Second, a taxpayer who elects the actual method in the first year of the vehicle’s service can’t switch to the standard mileage method in a later year. But a taxpayer who elects the standard mileage method in the first year can annually select the method that provides the greater deductible expense in the subsequent years. The restriction, however, is that straight-line depreciation must be used from that point forward over the vehicle’s remaining life (Rev. Proc. 2010-51, Sec. 4.05, and IRS Topic No. 510, “Business Use of Car”).

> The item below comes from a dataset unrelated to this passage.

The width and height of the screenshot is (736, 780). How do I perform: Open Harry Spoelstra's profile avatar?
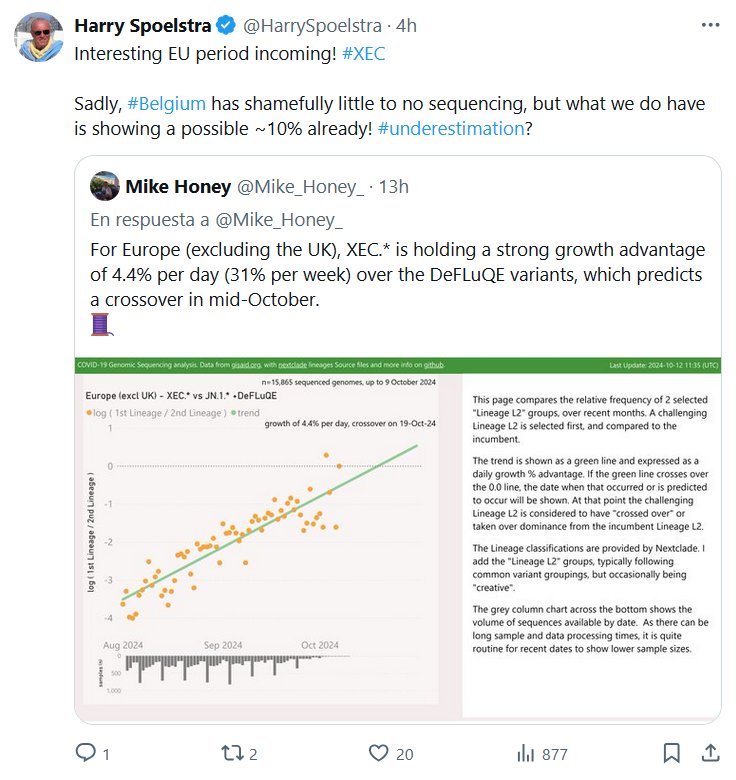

Third, a taxpayer who is leasing a vehicle and elects to use the standard mileage method in the first year of use must continue to use this method for the entire lease period, including any renewals (IRS Topic No. 510, “Business Use of Car”).
SALE AND DEPRECIATION
When computing the gain or loss from the sale of a vehicle used in the taxpayer’s business, the basis of the vehicle is reduced by the amount of depreciation claimed. In the case where the taxpayer has elected to use the actual cost method, the vehicle’s adjusted basis is part of the annual calculation. In the case where the taxpayer has elected to use the standard mileage method, it will be necessary to determine the accumulated depreciation by rate of depreciation allowed annually in the standard mileage rate. If the taxpayer deducted the actual costs of operating an automobile for one or more years, the business standard mileage rate to determine the amount as depreciation can’t be used for those years.
The depreciation component of the mileage rate per mile is published annually by the IRS. Notice 2018-3, Sec. 4, reports the 2018-year depreciation component to be $0.25 per mile. Each notice provides the rates for the current and prior four years, and IRS Publication 463 provides the same information for an 18-year period.

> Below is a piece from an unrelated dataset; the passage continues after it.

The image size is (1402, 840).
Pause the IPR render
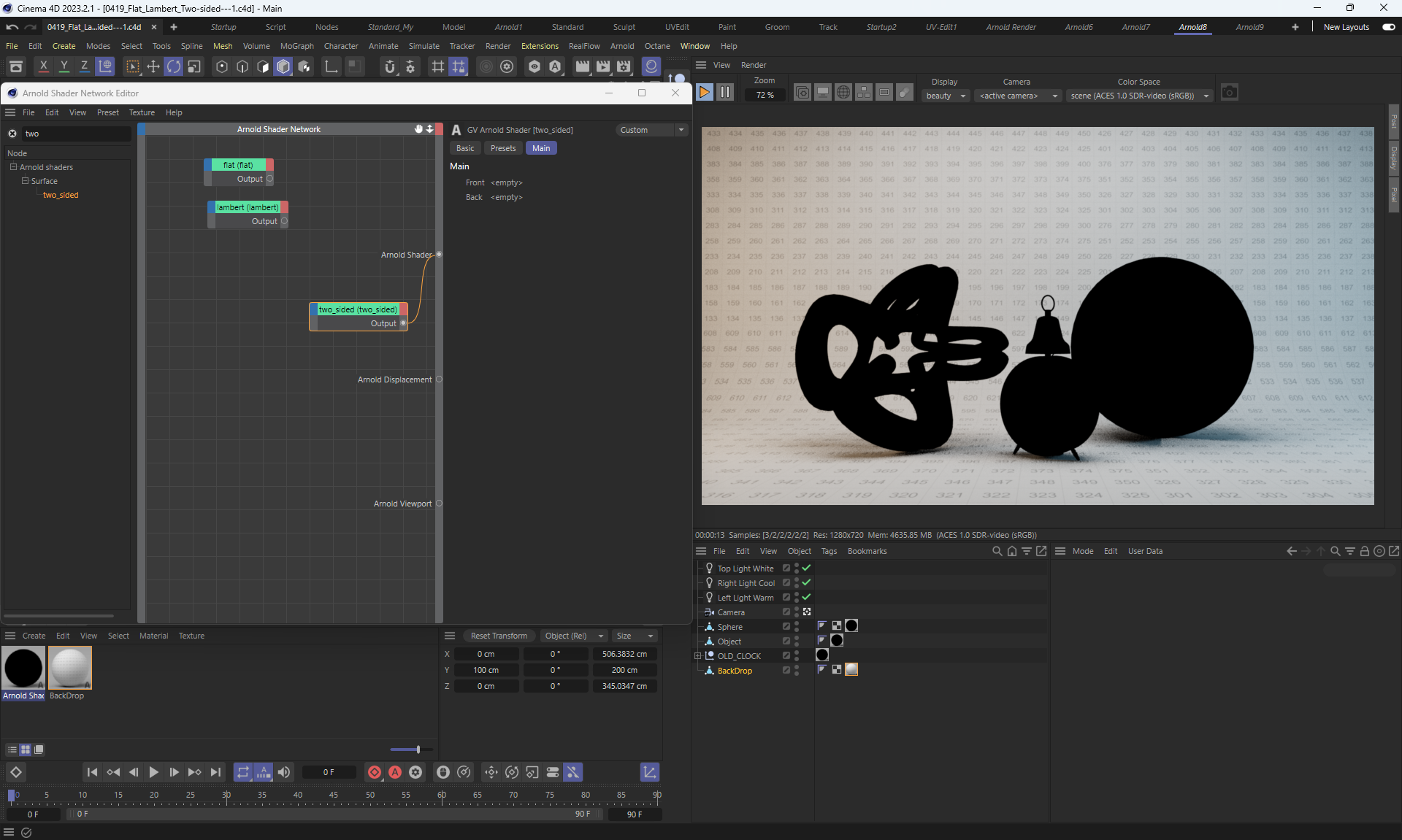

Here’s an example that shows the calculation of the basis of the vehicle: Jennifer purchases a van for $30,000 in 2013 and uses it exclusively for her business. She determines the vehicle’s deductible business expense using the standard mileage rate. The van’s mileage for each year is 15,000 in 2013, 12,000 in 2014, 10,000 in 2015, 14,000 in 2016, 15,000 in 2017, and 5,000 in 2018, when she sold the van. The depreciation portion for 2013 through 2018 is $16,850, which comes from the van’s mileage for each year multiplied by the respective depreciation rate (see Table 1): [$3,450 (15,000 × $0.23) + $2,640 (12,000 × $0.22) + $2,400 (10,000 × $0.24) + $3,360 (14,000 × $0.24) + $3,750 (15,000 × $0.25) + $1,250 (5,000 × $0.25)]. Thus, Jennifer’s basis for the sale of the van is $13,150 ($30,000 – $16,850).

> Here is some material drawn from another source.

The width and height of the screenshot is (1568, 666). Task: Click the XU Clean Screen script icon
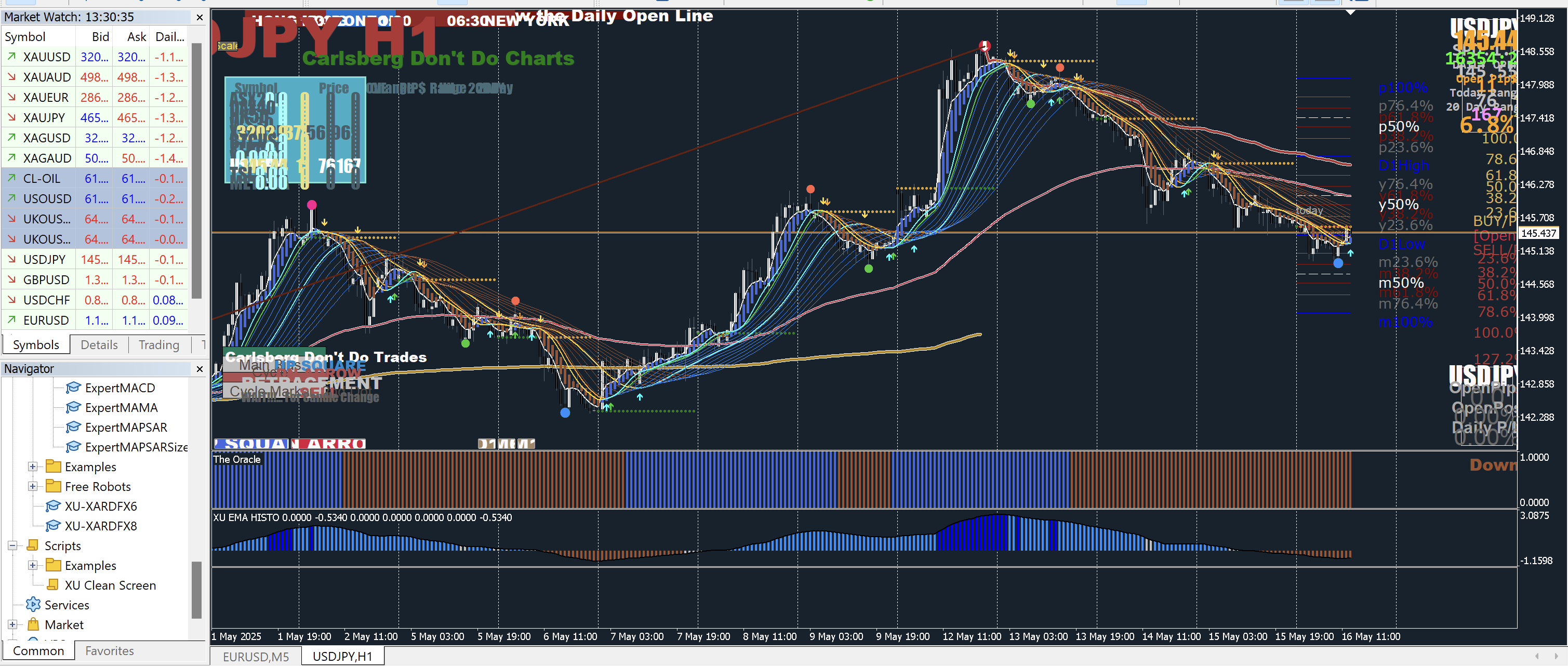pyautogui.click(x=53, y=585)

Now assume the same facts except Jennifer purchases the van for $15,000. In this case, she would still have claimed the same amount of depreciation (i.e., $16,850), but the basis for the sale of the vehicle is $0. The calculation ($15,000 – $16,850) results in a negative amount, but the basis can’t be reduced below zero.
Although the taxpayer has flexibility in which method to adopt for calculating the business expense of a vehicle—as well as the ability to switch between methods—it’s important to appreciate that the methods have different rules and limitations.